Written task: Copy the data below line for line, keeping every character as it is.

Dataset records:

-- Start --

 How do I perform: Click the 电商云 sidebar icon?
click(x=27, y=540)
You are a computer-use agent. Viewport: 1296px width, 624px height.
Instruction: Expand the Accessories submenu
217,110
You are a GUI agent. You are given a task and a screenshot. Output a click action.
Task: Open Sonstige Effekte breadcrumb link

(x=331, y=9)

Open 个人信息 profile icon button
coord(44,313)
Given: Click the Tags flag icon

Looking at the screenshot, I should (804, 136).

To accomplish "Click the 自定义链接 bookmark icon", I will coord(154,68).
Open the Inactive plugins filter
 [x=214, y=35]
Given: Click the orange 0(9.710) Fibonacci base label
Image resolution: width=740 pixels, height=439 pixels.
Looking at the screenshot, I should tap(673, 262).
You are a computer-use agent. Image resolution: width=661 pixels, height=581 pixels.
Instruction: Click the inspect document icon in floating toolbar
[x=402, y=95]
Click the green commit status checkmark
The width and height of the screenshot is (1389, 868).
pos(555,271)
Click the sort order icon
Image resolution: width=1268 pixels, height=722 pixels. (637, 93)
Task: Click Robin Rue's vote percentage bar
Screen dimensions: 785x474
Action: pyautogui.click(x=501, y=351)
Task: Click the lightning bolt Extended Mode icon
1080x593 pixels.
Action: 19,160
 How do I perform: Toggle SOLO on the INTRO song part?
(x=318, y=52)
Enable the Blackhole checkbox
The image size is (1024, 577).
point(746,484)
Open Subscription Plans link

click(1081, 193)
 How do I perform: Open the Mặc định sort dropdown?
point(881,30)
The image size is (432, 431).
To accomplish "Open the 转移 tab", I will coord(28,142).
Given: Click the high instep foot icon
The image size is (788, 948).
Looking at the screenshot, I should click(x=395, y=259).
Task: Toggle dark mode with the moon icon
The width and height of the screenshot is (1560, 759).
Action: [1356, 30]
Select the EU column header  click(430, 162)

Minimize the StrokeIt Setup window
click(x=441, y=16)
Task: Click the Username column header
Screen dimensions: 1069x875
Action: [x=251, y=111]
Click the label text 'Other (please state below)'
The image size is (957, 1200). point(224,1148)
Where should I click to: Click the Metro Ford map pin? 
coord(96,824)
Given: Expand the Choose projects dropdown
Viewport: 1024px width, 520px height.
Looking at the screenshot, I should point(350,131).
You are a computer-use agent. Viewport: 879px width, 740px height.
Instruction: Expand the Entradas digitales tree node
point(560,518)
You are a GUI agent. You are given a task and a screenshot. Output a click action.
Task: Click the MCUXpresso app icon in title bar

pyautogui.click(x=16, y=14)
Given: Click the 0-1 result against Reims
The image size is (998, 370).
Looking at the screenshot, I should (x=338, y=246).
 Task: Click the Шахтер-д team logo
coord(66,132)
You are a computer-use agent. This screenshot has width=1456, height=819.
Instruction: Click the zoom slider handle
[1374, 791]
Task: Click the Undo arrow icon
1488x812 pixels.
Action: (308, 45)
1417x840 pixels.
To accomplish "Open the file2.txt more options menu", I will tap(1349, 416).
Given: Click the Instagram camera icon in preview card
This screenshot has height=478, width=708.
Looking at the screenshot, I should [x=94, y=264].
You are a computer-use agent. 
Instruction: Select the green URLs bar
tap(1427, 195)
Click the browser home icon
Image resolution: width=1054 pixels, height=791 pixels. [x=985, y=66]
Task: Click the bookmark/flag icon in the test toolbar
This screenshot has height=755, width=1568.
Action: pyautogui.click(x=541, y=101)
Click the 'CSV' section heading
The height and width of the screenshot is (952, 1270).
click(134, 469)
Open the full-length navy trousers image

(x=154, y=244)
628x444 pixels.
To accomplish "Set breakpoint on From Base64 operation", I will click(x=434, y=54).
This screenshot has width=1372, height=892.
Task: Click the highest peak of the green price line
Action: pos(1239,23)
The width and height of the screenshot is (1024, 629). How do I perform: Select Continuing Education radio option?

-- End --

Exercise result:
 How do I perform: Click the 电商云 sidebar icon?
click(x=27, y=540)
You are a computer-use agent. Viewport: 1296px width, 624px height.
Instruction: Expand the Accessories submenu
217,110
You are a GUI agent. You are given a task and a screenshot. Output a click action.
Task: Open Sonstige Effekte breadcrumb link

(x=331, y=9)

Open 个人信息 profile icon button
coord(44,313)
Given: Click the Tags flag icon

Looking at the screenshot, I should (804, 136).

To accomplish "Click the 自定义链接 bookmark icon", I will coord(154,68).
Open the Inactive plugins filter
 [x=214, y=35]
Given: Click the orange 0(9.710) Fibonacci base label
Image resolution: width=740 pixels, height=439 pixels.
Looking at the screenshot, I should tap(673, 262).
You are a computer-use agent. Image resolution: width=661 pixels, height=581 pixels.
Instruction: Click the inspect document icon in floating toolbar
[x=402, y=95]
Click the green commit status checkmark
The width and height of the screenshot is (1389, 868).
pos(555,271)
Click the sort order icon
Image resolution: width=1268 pixels, height=722 pixels. (637, 93)
Task: Click Robin Rue's vote percentage bar
Screen dimensions: 785x474
Action: pyautogui.click(x=501, y=351)
Task: Click the lightning bolt Extended Mode icon
1080x593 pixels.
Action: 19,160
 How do I perform: Toggle SOLO on the INTRO song part?
(x=318, y=52)
Enable the Blackhole checkbox
The image size is (1024, 577).
point(746,484)
Open Subscription Plans link

click(1081, 193)
 How do I perform: Open the Mặc định sort dropdown?
point(881,30)
The image size is (432, 431).
To accomplish "Open the 转移 tab", I will coord(28,142).
Given: Click the high instep foot icon
The image size is (788, 948).
Looking at the screenshot, I should click(x=395, y=259).
Task: Toggle dark mode with the moon icon
The width and height of the screenshot is (1560, 759).
Action: [1356, 30]
Select the EU column header  click(430, 162)

Minimize the StrokeIt Setup window
click(x=441, y=16)
Task: Click the Username column header
Screen dimensions: 1069x875
Action: [x=251, y=111]
Click the label text 'Other (please state below)'
The image size is (957, 1200). point(224,1148)
Where should I click to: Click the Metro Ford map pin? 
coord(96,824)
Given: Expand the Choose projects dropdown
Viewport: 1024px width, 520px height.
Looking at the screenshot, I should point(350,131).
You are a computer-use agent. Viewport: 879px width, 740px height.
Instruction: Expand the Entradas digitales tree node
point(560,518)
You are a GUI agent. You are given a task and a screenshot. Output a click action.
Task: Click the MCUXpresso app icon in title bar

pyautogui.click(x=16, y=14)
Given: Click the 0-1 result against Reims
The image size is (998, 370).
Looking at the screenshot, I should (x=338, y=246).
 Task: Click the Шахтер-д team logo
coord(66,132)
You are a computer-use agent. This screenshot has width=1456, height=819.
Instruction: Click the zoom slider handle
[1374, 791]
Task: Click the Undo arrow icon
1488x812 pixels.
Action: (308, 45)
1417x840 pixels.
To accomplish "Open the file2.txt more options menu", I will tap(1349, 416).
Given: Click the Instagram camera icon in preview card
This screenshot has height=478, width=708.
Looking at the screenshot, I should [x=94, y=264].
You are a computer-use agent. 
Instruction: Select the green URLs bar
tap(1427, 195)
Click the browser home icon
Image resolution: width=1054 pixels, height=791 pixels. [x=985, y=66]
Task: Click the bookmark/flag icon in the test toolbar
This screenshot has height=755, width=1568.
Action: pyautogui.click(x=541, y=101)
Click the 'CSV' section heading
The height and width of the screenshot is (952, 1270).
click(134, 469)
Open the full-length navy trousers image

(x=154, y=244)
628x444 pixels.
To accomplish "Set breakpoint on From Base64 operation", I will click(x=434, y=54).
This screenshot has width=1372, height=892.
Task: Click the highest peak of the green price line
Action: pos(1239,23)
The width and height of the screenshot is (1024, 629). How do I perform: Select Continuing Education radio option?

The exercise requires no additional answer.